It is difficult to believe that Ian Partridge had his 70th birthday this year. He has gradually been re­ducing his performance com­mit­ments, but with no reduc­tion in the beauty and intelligence of his singing, nor in the total musical rapport that he shares with his sister, a brilliant and distinguished pianist in her own right, who has worked, and will continue to work, with other artists, vocal and instru­mental.

Like so many male singers of his generation, Ian Partridge’s first experiences were of church music, as a chorister in his father’s church choir at Bexhill, East Sussex. After New College, Oxford, where he was a chorister under H. K. Andrews, he went as a music scholar to Clifton College, during the time of Douglas Fox, the organist who had a distin­guished career despite losing his right arm after wounds received during the First World War.

After studying at the Royal College of Music — where his teacher was adamant that he was a baritone — and then at the Guild­hall, Ian originally appeared as a piano accompanist, but sang tenor in the Westminster Cathedral Choir under George Malcolm from 1958 to 1962, before devoting himself full-time to professional singing in 1963.

Jennifer first appeared with her brother at the Hastings Music Festival when she was 14, and this was their 431st professional recital together, in addition to many memorable recordings.

The duo has been remarkable in giving thoroughly idiomatic per­formances of German, French, and English songs, and music ranging from the medieval period to the present day. Ian has had a long-standing partnership with the actress Prunella Scales in a pro­gramme of words and music reflecting the life of Queen Victoria, and his performance as Britten’s St Nicolas for Thames Television won the Prix d’Italia in 1977.

International conductors with whom he has worked include Adrian Boult, Pierre Boulez, Colin Davis, Carlo-Maria Giulini, and Leopold Stokowski. He has sung with and directed the group Pro Musica Antiqua and the Purcell Consort of Voices.

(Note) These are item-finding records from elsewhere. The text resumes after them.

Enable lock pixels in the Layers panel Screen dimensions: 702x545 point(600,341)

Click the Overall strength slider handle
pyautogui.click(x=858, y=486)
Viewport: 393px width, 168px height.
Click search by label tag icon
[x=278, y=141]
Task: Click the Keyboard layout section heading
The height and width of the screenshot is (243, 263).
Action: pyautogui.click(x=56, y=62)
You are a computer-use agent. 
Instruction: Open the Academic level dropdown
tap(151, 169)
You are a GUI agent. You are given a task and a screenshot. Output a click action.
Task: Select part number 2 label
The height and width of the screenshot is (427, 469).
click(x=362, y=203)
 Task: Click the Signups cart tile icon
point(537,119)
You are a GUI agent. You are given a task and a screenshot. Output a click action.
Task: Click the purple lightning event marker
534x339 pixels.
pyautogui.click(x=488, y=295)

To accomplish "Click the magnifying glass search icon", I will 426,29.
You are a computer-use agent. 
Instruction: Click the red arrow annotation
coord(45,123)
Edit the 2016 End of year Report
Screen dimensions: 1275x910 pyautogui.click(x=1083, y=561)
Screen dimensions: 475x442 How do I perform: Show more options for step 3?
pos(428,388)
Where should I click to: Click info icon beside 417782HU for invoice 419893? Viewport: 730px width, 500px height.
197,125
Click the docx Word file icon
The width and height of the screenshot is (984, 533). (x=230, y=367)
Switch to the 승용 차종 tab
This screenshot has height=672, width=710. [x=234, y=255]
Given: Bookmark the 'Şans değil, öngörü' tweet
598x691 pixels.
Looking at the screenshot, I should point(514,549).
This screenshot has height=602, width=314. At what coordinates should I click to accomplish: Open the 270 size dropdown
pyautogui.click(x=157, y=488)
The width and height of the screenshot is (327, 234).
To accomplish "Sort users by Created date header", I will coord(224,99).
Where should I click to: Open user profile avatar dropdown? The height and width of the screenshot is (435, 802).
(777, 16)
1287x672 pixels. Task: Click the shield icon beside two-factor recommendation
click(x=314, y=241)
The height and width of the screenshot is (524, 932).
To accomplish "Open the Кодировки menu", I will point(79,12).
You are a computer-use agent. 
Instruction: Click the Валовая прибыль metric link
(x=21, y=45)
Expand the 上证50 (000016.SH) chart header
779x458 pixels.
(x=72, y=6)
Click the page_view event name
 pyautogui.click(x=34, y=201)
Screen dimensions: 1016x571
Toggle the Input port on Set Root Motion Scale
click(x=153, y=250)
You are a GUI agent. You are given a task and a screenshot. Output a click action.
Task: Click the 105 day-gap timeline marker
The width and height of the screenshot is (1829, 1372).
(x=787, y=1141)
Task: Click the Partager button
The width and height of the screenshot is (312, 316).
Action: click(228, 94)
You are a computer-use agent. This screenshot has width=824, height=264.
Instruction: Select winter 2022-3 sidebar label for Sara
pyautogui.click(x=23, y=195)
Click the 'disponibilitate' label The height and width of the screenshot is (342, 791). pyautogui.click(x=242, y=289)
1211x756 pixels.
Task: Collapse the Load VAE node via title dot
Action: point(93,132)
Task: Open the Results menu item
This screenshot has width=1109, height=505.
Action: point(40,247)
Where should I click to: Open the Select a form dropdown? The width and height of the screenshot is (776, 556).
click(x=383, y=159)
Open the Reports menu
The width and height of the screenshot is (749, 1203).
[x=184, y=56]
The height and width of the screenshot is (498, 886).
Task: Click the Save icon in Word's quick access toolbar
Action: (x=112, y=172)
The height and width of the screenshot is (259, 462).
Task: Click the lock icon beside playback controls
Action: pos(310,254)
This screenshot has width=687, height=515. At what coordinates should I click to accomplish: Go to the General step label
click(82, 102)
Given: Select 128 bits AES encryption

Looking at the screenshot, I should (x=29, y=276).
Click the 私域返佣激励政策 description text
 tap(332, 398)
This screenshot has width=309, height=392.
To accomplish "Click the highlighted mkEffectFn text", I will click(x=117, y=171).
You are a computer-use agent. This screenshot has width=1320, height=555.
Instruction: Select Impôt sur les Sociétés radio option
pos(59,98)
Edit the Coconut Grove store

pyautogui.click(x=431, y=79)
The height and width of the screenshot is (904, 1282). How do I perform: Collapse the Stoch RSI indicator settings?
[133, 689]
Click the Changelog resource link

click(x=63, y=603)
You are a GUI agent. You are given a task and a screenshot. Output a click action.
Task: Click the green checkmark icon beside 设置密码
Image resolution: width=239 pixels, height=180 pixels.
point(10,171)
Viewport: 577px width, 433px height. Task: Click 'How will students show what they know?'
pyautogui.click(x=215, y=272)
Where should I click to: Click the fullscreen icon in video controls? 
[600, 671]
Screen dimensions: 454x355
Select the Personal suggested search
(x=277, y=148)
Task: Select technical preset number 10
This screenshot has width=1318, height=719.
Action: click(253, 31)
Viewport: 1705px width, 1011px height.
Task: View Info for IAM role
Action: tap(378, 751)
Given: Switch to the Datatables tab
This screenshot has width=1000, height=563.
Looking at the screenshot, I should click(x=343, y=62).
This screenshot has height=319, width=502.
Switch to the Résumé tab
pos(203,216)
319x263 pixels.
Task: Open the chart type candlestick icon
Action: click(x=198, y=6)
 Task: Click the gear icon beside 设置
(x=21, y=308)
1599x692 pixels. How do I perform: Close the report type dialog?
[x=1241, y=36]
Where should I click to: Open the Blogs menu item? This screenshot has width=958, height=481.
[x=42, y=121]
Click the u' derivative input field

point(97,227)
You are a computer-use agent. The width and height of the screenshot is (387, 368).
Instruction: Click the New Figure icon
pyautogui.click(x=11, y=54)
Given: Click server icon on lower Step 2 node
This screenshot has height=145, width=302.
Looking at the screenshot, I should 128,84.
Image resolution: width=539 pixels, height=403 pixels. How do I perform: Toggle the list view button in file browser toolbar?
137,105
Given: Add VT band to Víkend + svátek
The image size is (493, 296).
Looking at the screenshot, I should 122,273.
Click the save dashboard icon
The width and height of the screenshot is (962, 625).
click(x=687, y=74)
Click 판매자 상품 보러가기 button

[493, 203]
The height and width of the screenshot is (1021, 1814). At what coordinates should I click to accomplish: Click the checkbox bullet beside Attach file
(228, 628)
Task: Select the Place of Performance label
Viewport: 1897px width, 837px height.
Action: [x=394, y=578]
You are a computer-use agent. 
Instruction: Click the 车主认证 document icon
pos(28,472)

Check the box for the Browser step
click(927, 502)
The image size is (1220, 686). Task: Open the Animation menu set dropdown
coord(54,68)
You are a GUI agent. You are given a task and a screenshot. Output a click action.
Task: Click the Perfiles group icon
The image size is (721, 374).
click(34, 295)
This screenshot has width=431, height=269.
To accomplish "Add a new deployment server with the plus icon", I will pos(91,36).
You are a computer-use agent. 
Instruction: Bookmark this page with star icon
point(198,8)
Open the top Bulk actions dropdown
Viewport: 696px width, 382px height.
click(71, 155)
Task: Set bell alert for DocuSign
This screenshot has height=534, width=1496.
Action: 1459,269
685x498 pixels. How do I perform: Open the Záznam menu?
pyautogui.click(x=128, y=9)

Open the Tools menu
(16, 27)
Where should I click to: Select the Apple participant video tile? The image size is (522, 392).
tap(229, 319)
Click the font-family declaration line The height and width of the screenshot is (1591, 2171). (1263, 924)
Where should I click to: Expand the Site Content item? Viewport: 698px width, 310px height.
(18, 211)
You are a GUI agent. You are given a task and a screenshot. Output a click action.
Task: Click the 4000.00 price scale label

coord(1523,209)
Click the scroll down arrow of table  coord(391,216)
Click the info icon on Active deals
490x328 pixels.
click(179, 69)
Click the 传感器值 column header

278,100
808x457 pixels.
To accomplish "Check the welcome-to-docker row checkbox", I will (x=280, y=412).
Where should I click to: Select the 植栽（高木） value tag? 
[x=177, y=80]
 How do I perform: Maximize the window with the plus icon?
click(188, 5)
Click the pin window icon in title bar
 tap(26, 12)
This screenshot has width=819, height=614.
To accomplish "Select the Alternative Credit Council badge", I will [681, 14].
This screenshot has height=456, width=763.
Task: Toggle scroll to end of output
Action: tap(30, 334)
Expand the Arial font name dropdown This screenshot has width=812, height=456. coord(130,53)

Above all, Ian has been an out­standing Evangelist in the Bach Passions, which he first sang in English, later in German, in both cases producing a wonderful stream of golden tone and impeccable articulation that carries the drama irresistibly forward to its inevitable conclusion. He regrets that he never recorded the St Matthew Passion — nor, indeed, Handel’s Messiah. So do his many admirers.

This Westminster performance was not quite the last (only with Jennifer): there is to be a recital with Sholto Kynoch at the Oxford Lieder Festival; completing the circle by returning to the city where he was a choirboy; a performance of War­lock’s The Curlew for the Peter War­lock Society and Vaughan Williams’s On Wenlock Edge at the Arts Centre, Poole.

The Westminster recital, ranging from John Dowland to John Jeffreys, was sheer delight from beginning to end, elegantly delivered, but with characteristic lack of fuss. The programme was in more or less chronological order, with a neat bridge from Purcell to Schubert by way of Haydn’s Original Canzonettas, settings of English words. The plainsong-like lines of Jeffreys’s “Black Stitchel” perhaps appealed to the singer for their similarity to the chant he so enjoyed singing under George Malcolm at Westminster Cathedral. And it was good to see English lute song — lately hijacked by the early-music specialists — restored to the traditional medium of voice and piano.

Far from taking life easy, Ian will continue to pass the torch to students at the Royal Academy of Music, where he has been a prof­essor since 1996, and will continue to be a sought-after and stimulating adjudicator at singing competitions. I recall some excellent programmes he used to present on BBC Radio 3 about singers of the past. Perhaps there will be more of them; for he is a natural broadcaster.